• [GIVEN EXERCISE] Swap "Settings" for "Preferences" in everything from the line containing "You are a computer-use agent. Screen" down to the end of the listing, and give those lines again with nothing else changed. Leave the pictures out.

─── RAW RECORDS

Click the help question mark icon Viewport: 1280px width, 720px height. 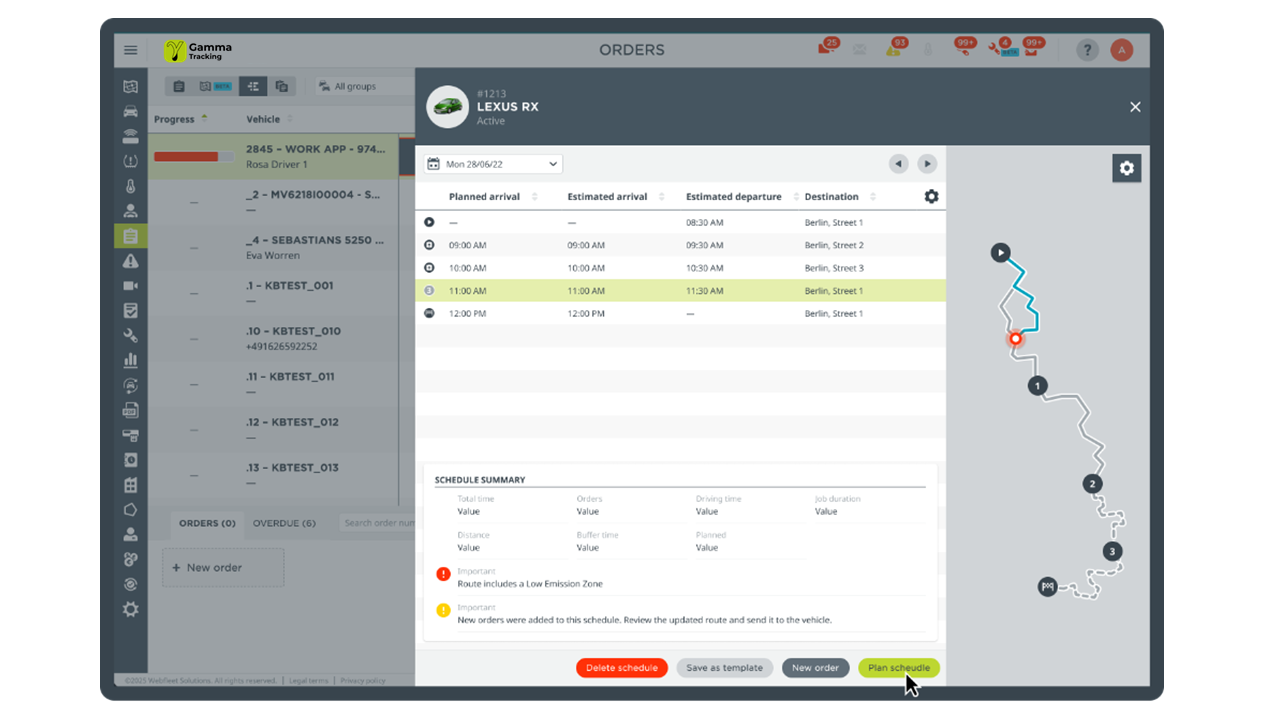1087,50
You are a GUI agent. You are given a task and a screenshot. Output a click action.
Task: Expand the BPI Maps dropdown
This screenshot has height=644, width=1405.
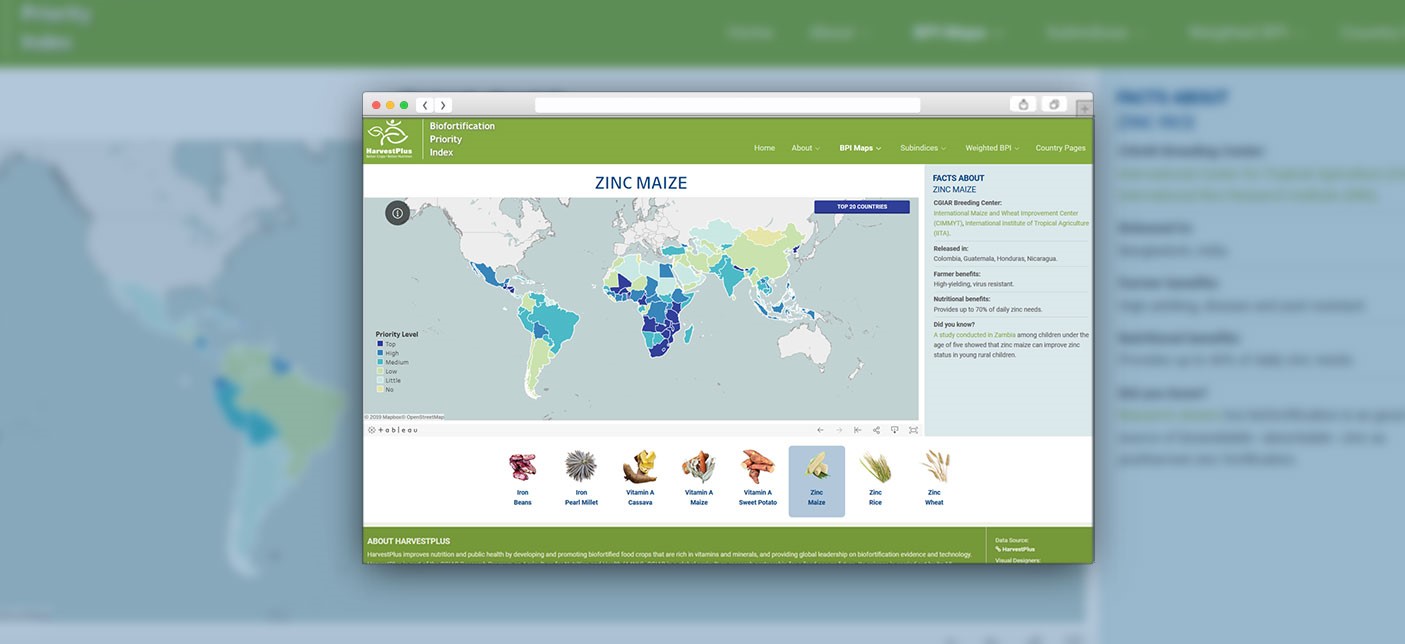pyautogui.click(x=860, y=147)
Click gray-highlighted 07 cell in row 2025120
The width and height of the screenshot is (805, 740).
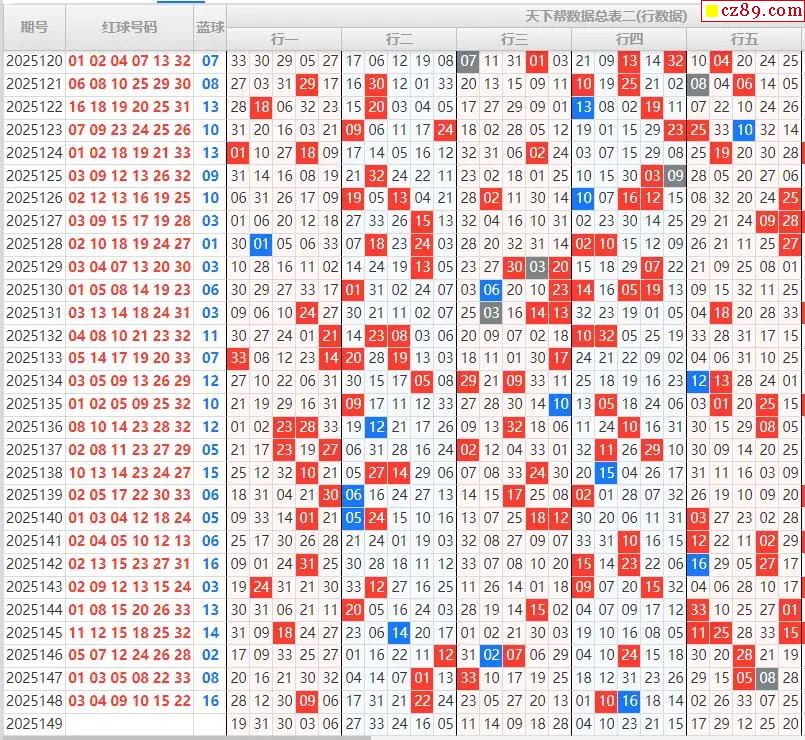click(x=468, y=61)
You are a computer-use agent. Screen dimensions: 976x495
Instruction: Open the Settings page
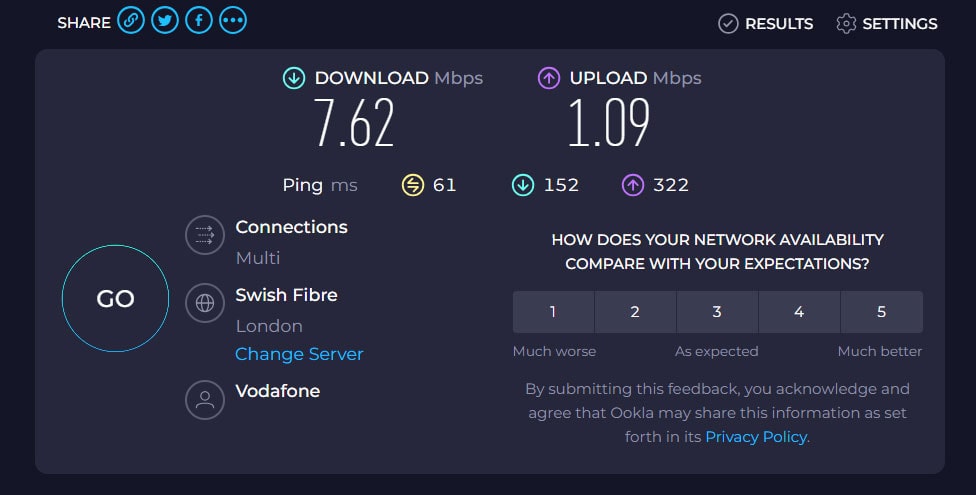(887, 24)
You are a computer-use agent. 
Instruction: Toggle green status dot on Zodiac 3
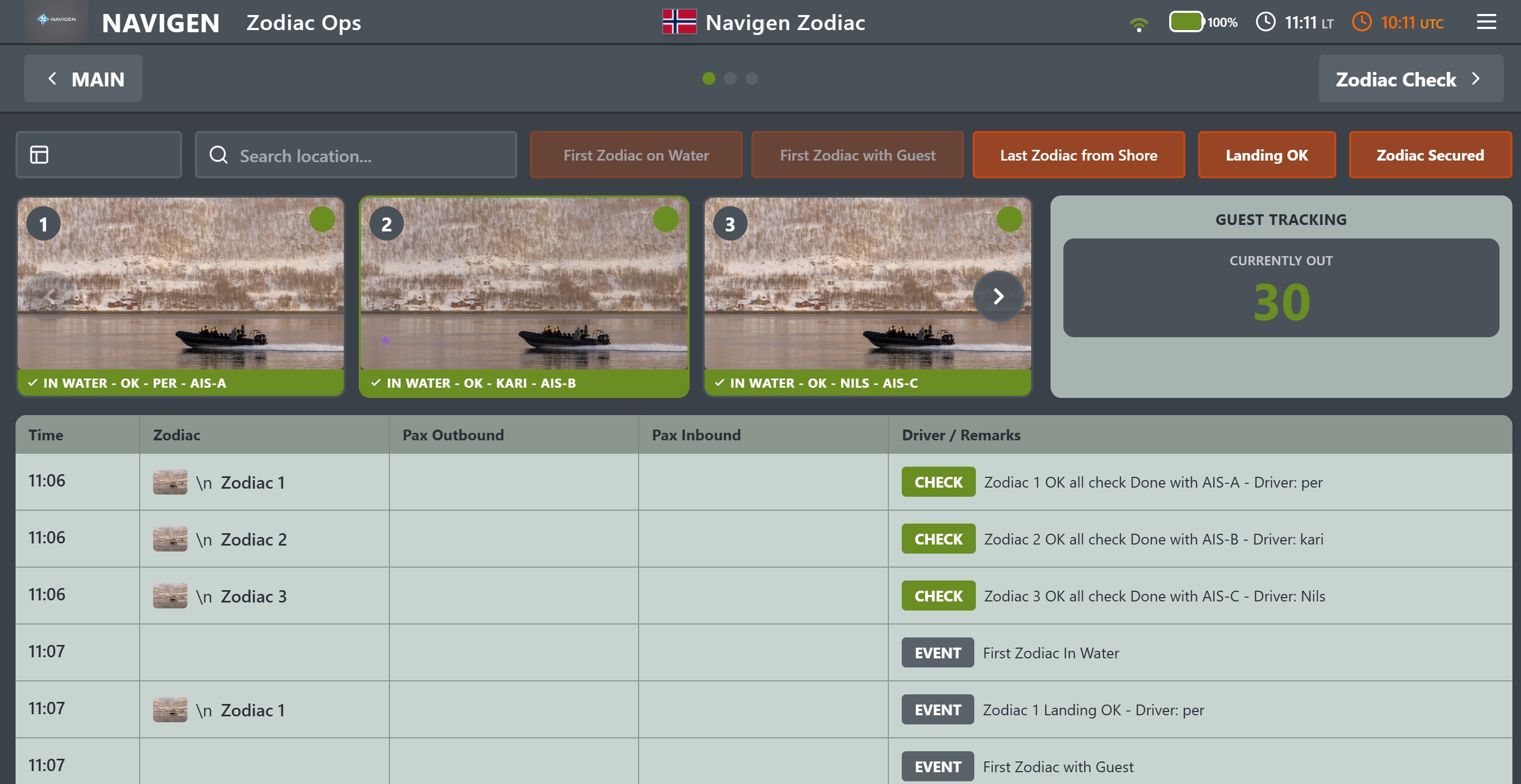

──────

• [COMPLETE ANSWER]
You are a computer-use agent. Screen dimensions: 976x495
Instruction: Open the Preferences page
(887, 24)
You are a computer-use agent. 
Instruction: Toggle green status dot on Zodiac 3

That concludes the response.